Selected excerpt

Sex

AIDS 2012: Criminalized Groups Need Not Apply

Drug users and sex workers represent the majority of people living with HIV in many countries, and are among the most at-risk of infection everywhere. The irony of allowing people living with HIV to the conference while refusing those likeliest to be—or become—infected has not been lost on everyone.

Cross-posted in partnership from the HIV Human Rights blog and part of Rewire’s coverage of the International AIDS Conference, 2012.

When the International AIDS Society announced that the 19th International AIDS Conference would be held in Washington, DC, some advocates saw an instant opportunity: tens of thousands of scientists, activists, government officials, and journalists descending on Washington four months before a presidential election, all pressing President Obama and the U.S. administration to keep their promise on AIDS. The shift that made it possible to host the AIDS conference in the US for the first time in 22 years—U.S. repeal of an archaic law denying admission to people living with HIV—lent a spirit of optimism to the event, particularly after Secretary of State Hillary Rodham Clinton announced an “AIDS-Free Generation” as a U.S. policy priority.

Others felt their hearts sink when Washington was chosen for the conference. These were the millions of people who, by virtue of having a history of drug use or prostitution, remain inadmissible to the U.S. under current law. In order to apply for a U.S. nonimmigrant visa or a visa waiver, all persons must answer the following two questions, even if the sole purpose of their visit is to attend a conference:

  1. Are you or have you ever been a drug abuser or drug addict?
  2. Are you coming to the United States to engage in prostitution or unlawful commercialized vice or have you been engaged in prostitution or procuring prostitutes within the past 10 years?

Answering “yes” to either of these questions renders an applicant ineligible for a U.S. visa, though the consulate may grant a waiver and let people in at its discretion.

Drug users and sex workers represent the majority of people living with HIV in many countries, and are among the most at-risk of infection everywhere. The irony of allowing people living with HIV to the conference while refusing those likeliest to be—or become—infected has not been lost on everyone. Towards the end of the 2010 International AIDS Conference in Vienna, Indian activist Meena Seshu called for a boycott of AIDS 2012, making the self-evident point that it was unethical 31 years into the AIDS epidemic to discuss matters of AIDS policy in the absence of those most affected. But the response was muted.

Excerpts from a dataset:
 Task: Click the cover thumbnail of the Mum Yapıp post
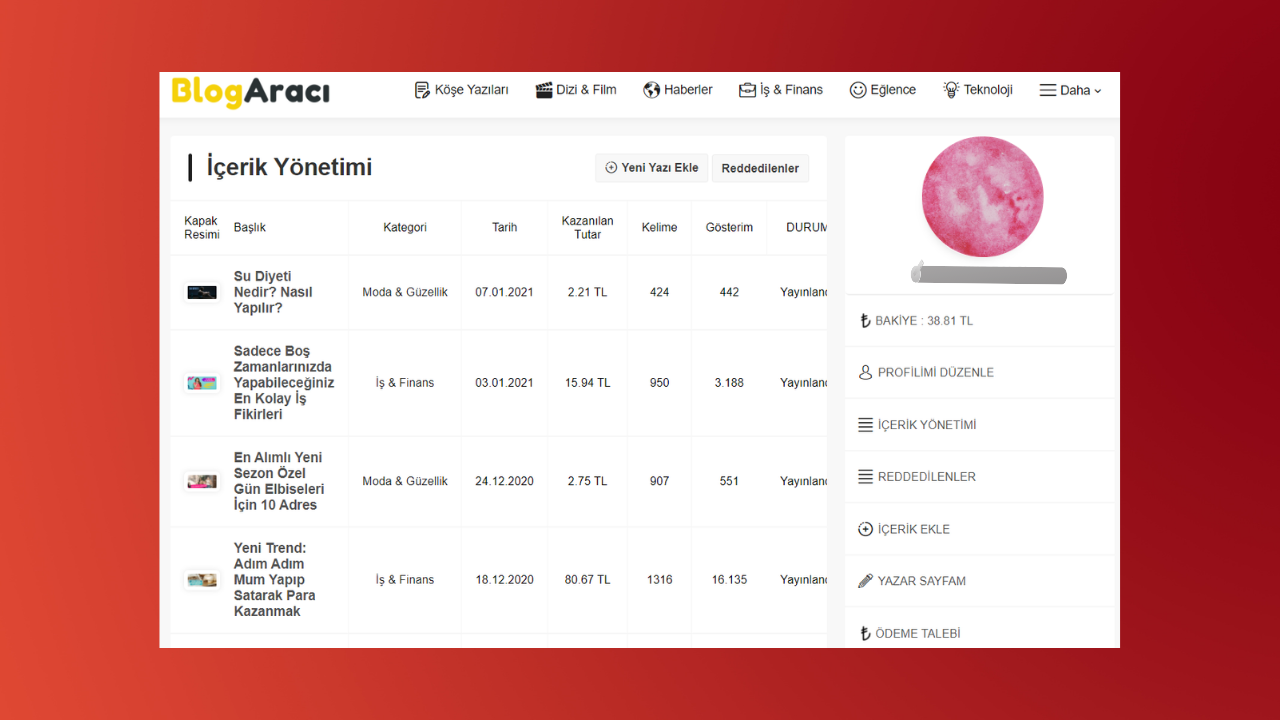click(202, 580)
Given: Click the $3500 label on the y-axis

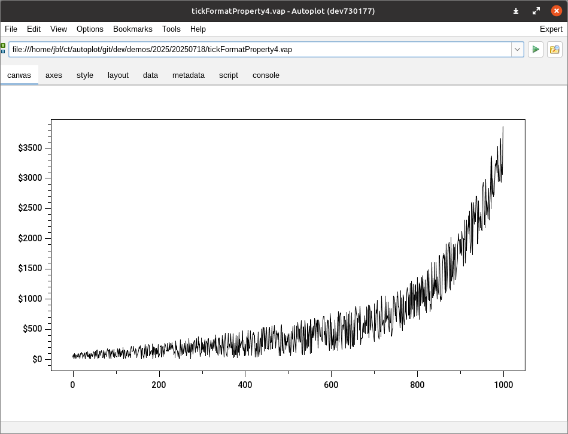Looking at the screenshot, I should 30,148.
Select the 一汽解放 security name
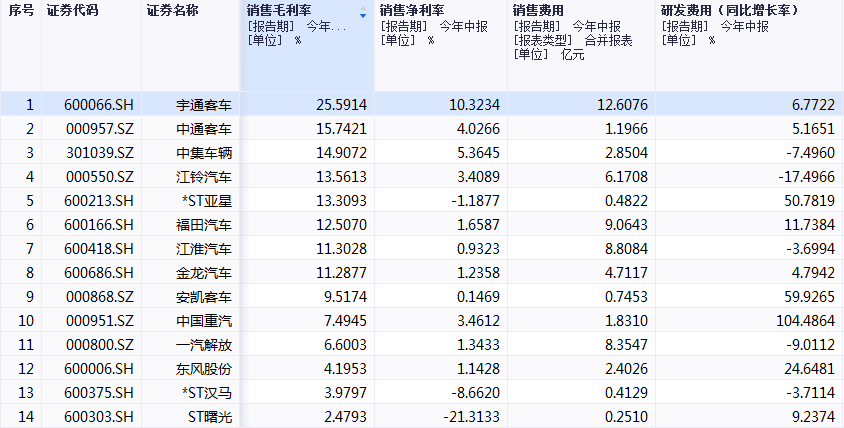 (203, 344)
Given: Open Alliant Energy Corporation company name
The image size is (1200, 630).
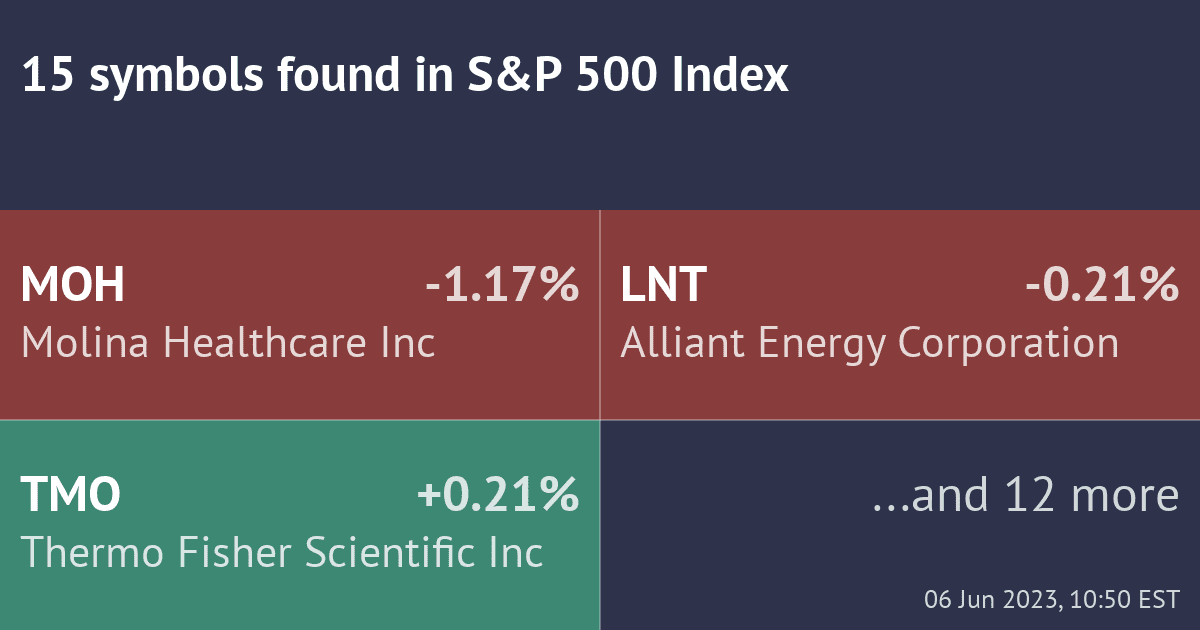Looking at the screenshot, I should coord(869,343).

List of tasks
a - Rewrite the paragraph of the AIDS 2012 article that begins "When the International AIDS Society announced" as a short bulleted list that keeps its main facts.
b - List every group of people that the AIDS 2012 article says would be descending on Washington for the conference.
c - Carry the AIDS 2012 article forward from its last sentence, "But the response was muted."
None of the data is used in this work.

Written responses
a -
- The International AIDS Society chose Washington, DC, to host the 19th International AIDS Conference.
- Some advocates saw a chance for tens of thousands of attendees to press President Obama and the U.S. administration to keep their promise on AIDS, four months before a presidential election.
- It was the first time in 22 years that the conference could be held in the U.S. This was made possible by the repeal of a law denying admission to people living with HIV.
- That repeal made the event feel optimistic, especially after Secretary of State Hillary Rodham Clinton named an "AIDS-Free Generation" a U.S. policy priority.

b -
- Scientists
- Activists
- Government officials
- Journalists

c -
Drug users and sex workers working to end AIDS find themselves in an untenable position. Aside from the usual barriers to conference attendance—expensive flights, prohibitive registration fees, limited scholarships—they now have to choose between lying on their visa application form (which is of course against the law) or risk getting rejected for a visa (and potentially having this recorded for any future attempt to visit the U.S. or countries with whom the U.S. may share immigration information). Many have understandably chosen to boycott the conference: starting in Kiev on July 9, drug users and people living with HIV from Eastern Europe will host their own conference to discuss issues of HIV policy that matter to them. Sex workers and their allies will follow with a side meeting in Kolkata the week of AIDS 2012. The International AIDS Society considers Kiev and Kolkata to be “hubs” of the main event, but they are as much a protest against the main meeting as a satellite of it.

The Obama Administration could have prevented this. They could have issued a blanket waiver of inadmissibility for meeting delegates, as they did for people living with HIV when that ban remained in effect during the 2008 UN High-Level Meeting on HIV/AIDS in New York. They could have issued a public statement promising to streamline individual waiver requests, including setting timelines and allowing automatic review of negative recommendations. They could have reassured participants that they would look favorably upon applicants seeking a waiver for the sole purpose of attending a conference. All they did, according to a letter issued on March 30 but not released by the International AIDS Society until June 21, was place the conference on a list of events provided to U.S. missions and notify those missions of the importance of the conference.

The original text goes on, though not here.